Yine insan temelli yanlış kullanım ve vahşi sulamanın getirdiği bir sonuç maalesef.
Tabi doğanın ve su havzalarının kurtarılması için yapılan çalışmalar da var dünya genelinde,
Ermenistan'ın Sevan Gölü 2014 yılında alarm vermeye başladı.
Devlet politikası olarak ele alınan ve acil eylem planı kapsamında değerlendirilen Sevan Gölü, su kapasitesi artırılarak, sulama ve kullanım şekli yeniden düzenlenerek, gölün kurtarılması için titiz çalışmalar neticesinde göl kurtarıldı.
Balık popilasyonu 3 katına çıktı.
Hem tatlı su havzası olarak, hem de ekonomik olarak katkı sağlamayı başardı.
Ülkemizde, hane halkı olarak hiç tükenmeyecekmiş gibi kullandığımız suyun kıymetini ne yazık ki yeterince bilmiyoruz.

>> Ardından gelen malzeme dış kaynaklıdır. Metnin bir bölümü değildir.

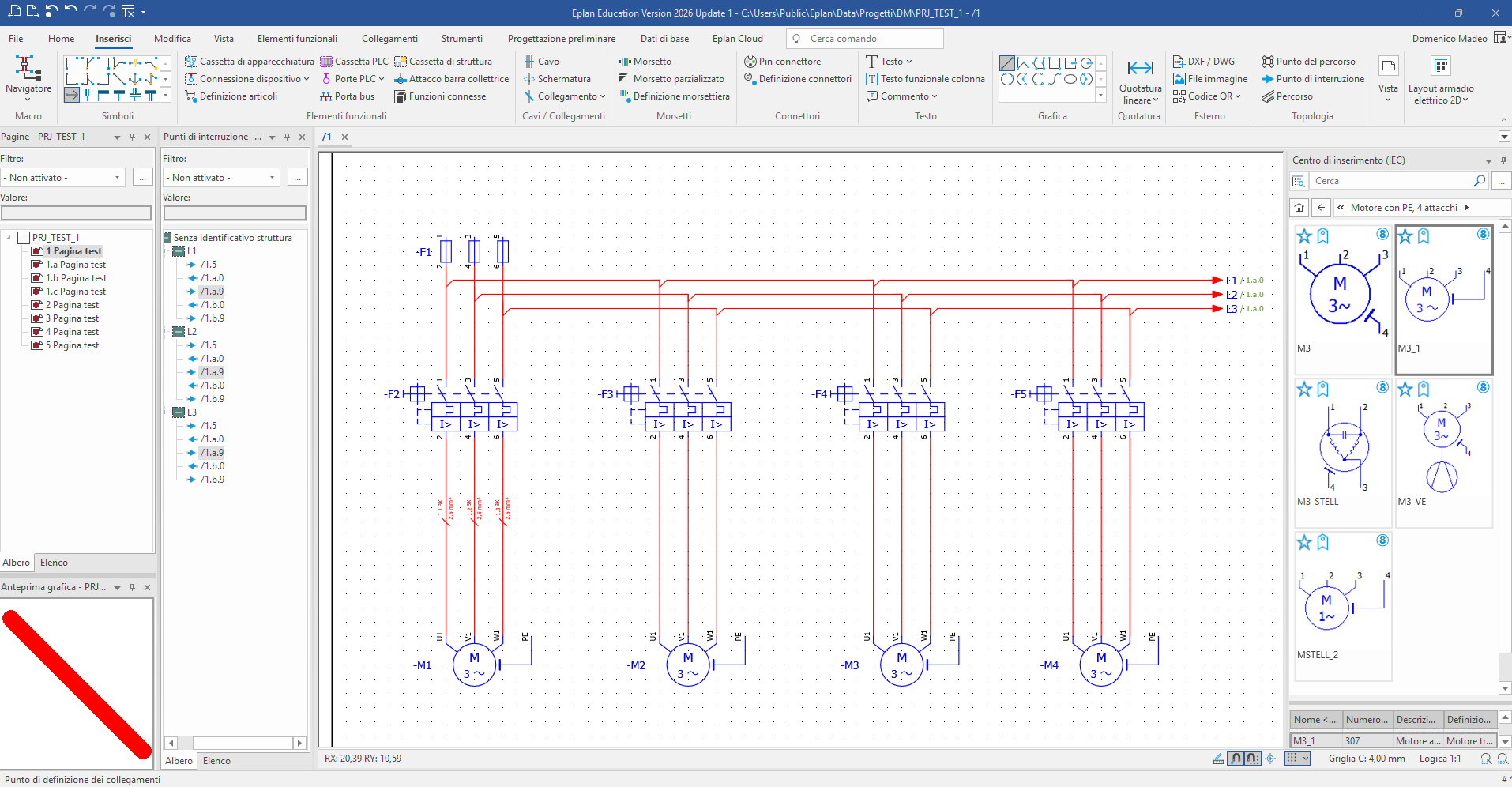
Task: Toggle favorite star on M3_1 motor symbol
Action: 1405,236
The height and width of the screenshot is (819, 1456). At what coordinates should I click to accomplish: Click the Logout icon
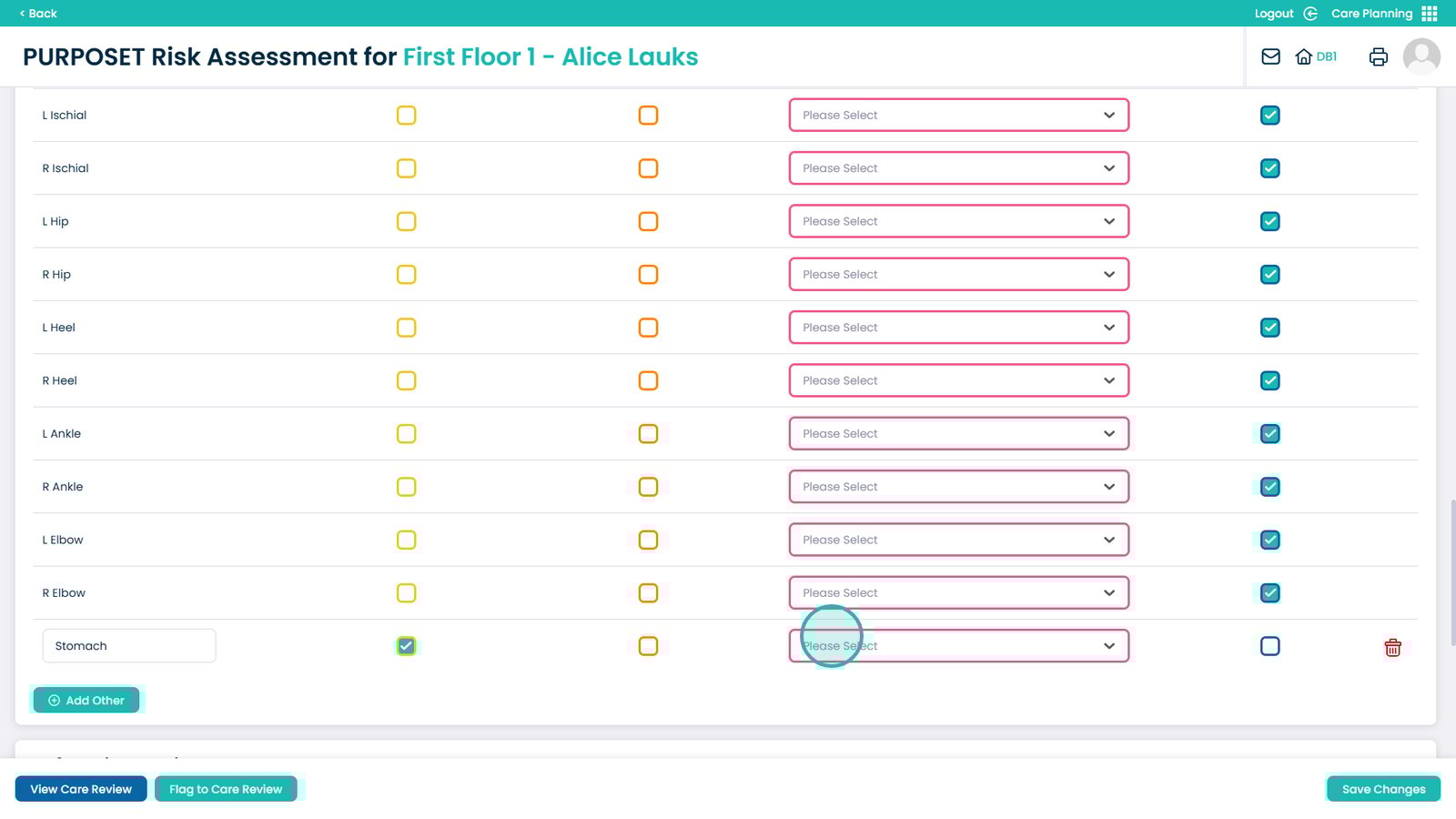click(x=1310, y=14)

Düzensiz ve ölçüsüz kullanım da suyun azalması ve tükenmeye yüz tutmaya başlamasına sebep olmuştur.
2024 verilerine göre, belediyeler tarafından içme ve kullanma suyu şebekesine çekilen kişi başı günlük ortalama su miktarı 229 litre olarak hesaplandı.
Üç büyük şehirde ise çekilen kişi başı günlük ortalama su miktarının İstanbul için 190 litre, Ankara için 242 litre ve İzmir için 210 litre olduğu tespit edildi.
Kocaeli için bu rakam kişi başı 132 lt seviyesinde. Bu da 400 bin metre küpe tekabül ediyor.
Yuvacık Barajı'nın kapasitesi 50 milyon metreküp.
125 günlük su depolaması mevcut Kocaeli için.
Bu rakamlar da gösteriyor ki kişi başı kullanım çok ama çok yüksek seviyede.
Çözüm önerisine gelince;
Kişi başı günlük kullanım yarı yarıya indirildiğinde sorunun tamamına yakını çözülmüş oluyor.
Farkındalık yaratmak ve bilinçli tüketici oluşturmak için okul öncesinde eğitim müfredatında su kullanımını ve suyun önemini öğretmemiz gerekiyor.
Ayrıca her türlü yazılı ve görsel basında, sosyal medya platformlarında suyun ve kullanımının önemini anlatmalıyız.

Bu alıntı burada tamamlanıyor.